**WRITTEN INSTRUCTION**
Copy the part of the records that opens with the line containing "You are a computer-use agent. The image size is (1200, 537)." and closes with the line containing "point(122,531)", keeping both of those lines and every line unchanged.

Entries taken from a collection

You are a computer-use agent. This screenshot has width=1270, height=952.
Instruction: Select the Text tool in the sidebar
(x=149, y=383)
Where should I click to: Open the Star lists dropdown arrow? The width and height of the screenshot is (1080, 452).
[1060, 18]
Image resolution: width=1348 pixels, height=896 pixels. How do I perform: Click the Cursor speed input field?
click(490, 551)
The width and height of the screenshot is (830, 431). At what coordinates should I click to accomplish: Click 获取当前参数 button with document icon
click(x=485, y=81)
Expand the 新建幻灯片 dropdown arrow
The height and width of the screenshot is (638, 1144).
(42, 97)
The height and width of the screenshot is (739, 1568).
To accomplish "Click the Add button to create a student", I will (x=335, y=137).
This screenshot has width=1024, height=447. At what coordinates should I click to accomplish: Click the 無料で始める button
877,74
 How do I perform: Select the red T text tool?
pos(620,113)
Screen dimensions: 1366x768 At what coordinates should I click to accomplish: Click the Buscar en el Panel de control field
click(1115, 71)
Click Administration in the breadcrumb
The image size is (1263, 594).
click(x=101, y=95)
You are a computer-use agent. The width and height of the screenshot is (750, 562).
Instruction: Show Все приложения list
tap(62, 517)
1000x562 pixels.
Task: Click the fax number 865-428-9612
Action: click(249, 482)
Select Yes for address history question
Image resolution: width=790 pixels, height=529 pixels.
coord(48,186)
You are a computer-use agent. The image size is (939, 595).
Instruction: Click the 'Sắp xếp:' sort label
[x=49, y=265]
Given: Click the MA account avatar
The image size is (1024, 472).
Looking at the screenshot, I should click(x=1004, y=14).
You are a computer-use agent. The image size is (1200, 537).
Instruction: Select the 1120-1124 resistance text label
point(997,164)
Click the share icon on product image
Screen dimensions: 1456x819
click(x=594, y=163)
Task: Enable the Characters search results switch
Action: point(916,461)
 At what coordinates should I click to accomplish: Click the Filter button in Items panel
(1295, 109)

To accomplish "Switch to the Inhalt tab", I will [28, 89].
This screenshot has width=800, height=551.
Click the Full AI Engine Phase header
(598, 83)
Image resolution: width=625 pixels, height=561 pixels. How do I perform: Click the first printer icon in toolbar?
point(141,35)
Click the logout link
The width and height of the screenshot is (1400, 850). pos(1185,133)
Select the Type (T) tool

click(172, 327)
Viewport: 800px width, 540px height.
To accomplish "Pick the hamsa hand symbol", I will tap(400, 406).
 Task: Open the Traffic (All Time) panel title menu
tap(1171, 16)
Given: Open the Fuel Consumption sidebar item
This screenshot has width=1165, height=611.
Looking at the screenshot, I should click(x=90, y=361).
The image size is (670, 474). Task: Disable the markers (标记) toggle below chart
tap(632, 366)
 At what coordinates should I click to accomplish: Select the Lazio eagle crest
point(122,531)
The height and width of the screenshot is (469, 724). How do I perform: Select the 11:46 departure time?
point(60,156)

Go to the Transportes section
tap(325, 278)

**OUTPUT FOR THIS EXERCISE**
You are a computer-use agent. The image size is (1200, 537).
Instruction: Select the 1120-1124 resistance text label
point(997,164)
Click the share icon on product image
Screen dimensions: 1456x819
click(x=594, y=163)
Task: Enable the Characters search results switch
Action: point(916,461)
 At what coordinates should I click to accomplish: Click the Filter button in Items panel
(1295, 109)

To accomplish "Switch to the Inhalt tab", I will [28, 89].
This screenshot has width=800, height=551.
Click the Full AI Engine Phase header
(598, 83)
Image resolution: width=625 pixels, height=561 pixels. How do I perform: Click the first printer icon in toolbar?
point(141,35)
Click the logout link
The width and height of the screenshot is (1400, 850). pos(1185,133)
Select the Type (T) tool

click(172, 327)
Viewport: 800px width, 540px height.
To accomplish "Pick the hamsa hand symbol", I will tap(400, 406).
 Task: Open the Traffic (All Time) panel title menu
tap(1171, 16)
Given: Open the Fuel Consumption sidebar item
This screenshot has width=1165, height=611.
Looking at the screenshot, I should click(x=90, y=361).
The image size is (670, 474). Task: Disable the markers (标记) toggle below chart
tap(632, 366)
 At what coordinates should I click to accomplish: Select the Lazio eagle crest
point(122,531)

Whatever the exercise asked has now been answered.